Elefante é um filme sutil que não assume uma ligação direta com o que aconteceu em Columbine, mas está cheio de referências, tanto sobre o ataque como também sobre o que foi dito a respeito da própria escola, que não tinha políticas de combate ao bullying. Tendo trocado o nome das personagens – apenas um dos atiradores permanece com o nome Eric, o que torna difícil não associar imediatamente a Eric Harris, não só um dos autores do tiroteio, como também identificado como mandante do ataque – e do local onde acontece a maior parte da história, citado como escola secundária de Portland, o filme acompanha um dia aparentemente comum na vida de alguns alunos, como sua rotina, relação familiar, hobbies e sonhos.

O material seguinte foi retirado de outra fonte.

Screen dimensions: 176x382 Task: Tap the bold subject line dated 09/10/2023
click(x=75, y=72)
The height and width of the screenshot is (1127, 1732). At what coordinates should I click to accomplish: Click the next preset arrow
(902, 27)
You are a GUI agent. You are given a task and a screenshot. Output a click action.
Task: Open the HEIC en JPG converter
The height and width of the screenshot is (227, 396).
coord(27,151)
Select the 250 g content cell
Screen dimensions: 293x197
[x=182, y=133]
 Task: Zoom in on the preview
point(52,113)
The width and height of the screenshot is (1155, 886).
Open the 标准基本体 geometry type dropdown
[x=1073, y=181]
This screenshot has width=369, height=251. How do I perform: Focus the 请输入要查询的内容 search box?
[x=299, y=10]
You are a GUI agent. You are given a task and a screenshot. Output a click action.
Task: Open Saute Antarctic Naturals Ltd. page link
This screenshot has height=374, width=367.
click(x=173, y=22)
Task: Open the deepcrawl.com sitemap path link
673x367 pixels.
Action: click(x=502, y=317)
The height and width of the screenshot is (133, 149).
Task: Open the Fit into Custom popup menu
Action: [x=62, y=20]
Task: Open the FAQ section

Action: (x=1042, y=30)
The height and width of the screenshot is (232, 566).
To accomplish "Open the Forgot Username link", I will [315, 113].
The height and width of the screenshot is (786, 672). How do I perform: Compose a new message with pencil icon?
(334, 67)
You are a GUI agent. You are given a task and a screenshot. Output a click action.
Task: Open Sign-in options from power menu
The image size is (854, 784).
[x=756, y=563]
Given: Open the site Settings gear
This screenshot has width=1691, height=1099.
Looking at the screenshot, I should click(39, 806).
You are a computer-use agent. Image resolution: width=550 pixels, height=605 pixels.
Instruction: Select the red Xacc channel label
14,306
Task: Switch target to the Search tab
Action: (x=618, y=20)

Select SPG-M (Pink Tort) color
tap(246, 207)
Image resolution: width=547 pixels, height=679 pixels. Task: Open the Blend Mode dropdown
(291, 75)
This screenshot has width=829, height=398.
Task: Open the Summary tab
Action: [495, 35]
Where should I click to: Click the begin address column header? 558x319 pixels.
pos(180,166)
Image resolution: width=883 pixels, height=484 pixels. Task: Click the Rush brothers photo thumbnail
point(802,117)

A escolha do verbo “acompanhar” não foi aleatória, afinal a câmera de fato segue cada uma das personagens apresentadas, acompanhando-as pelos corredores da escola, nos seus afazeres rotineiros, a depender da personalidade de cada um. Por exemplo, há um determinado estudante apaixonado por fotografia, então a câmera literalmente o segue até a sala onde são revelados os negativos; outra aluna trabalha na biblioteca, então a câmera a segue até lá, e assim sucessivamente. Tal técnica de direção passa uma sensação de realismo tão grande que parece até que estamos assistindo a um documentário. Todo o filme se passa no cenário da escola, com a exceção de algumas poucas cenas externas, e os poucos diálogos refletem esse realismo, visto que são conversas normais de estudantes, então é um roteiro bem “seco”, sem frases elaboradas e recursos literários. O fato de os atores, todos desconhecidos do grande público, assumirem seus nomes reais (com algumas poucas exceções) também contribui para o realismo que a obra busca atingir.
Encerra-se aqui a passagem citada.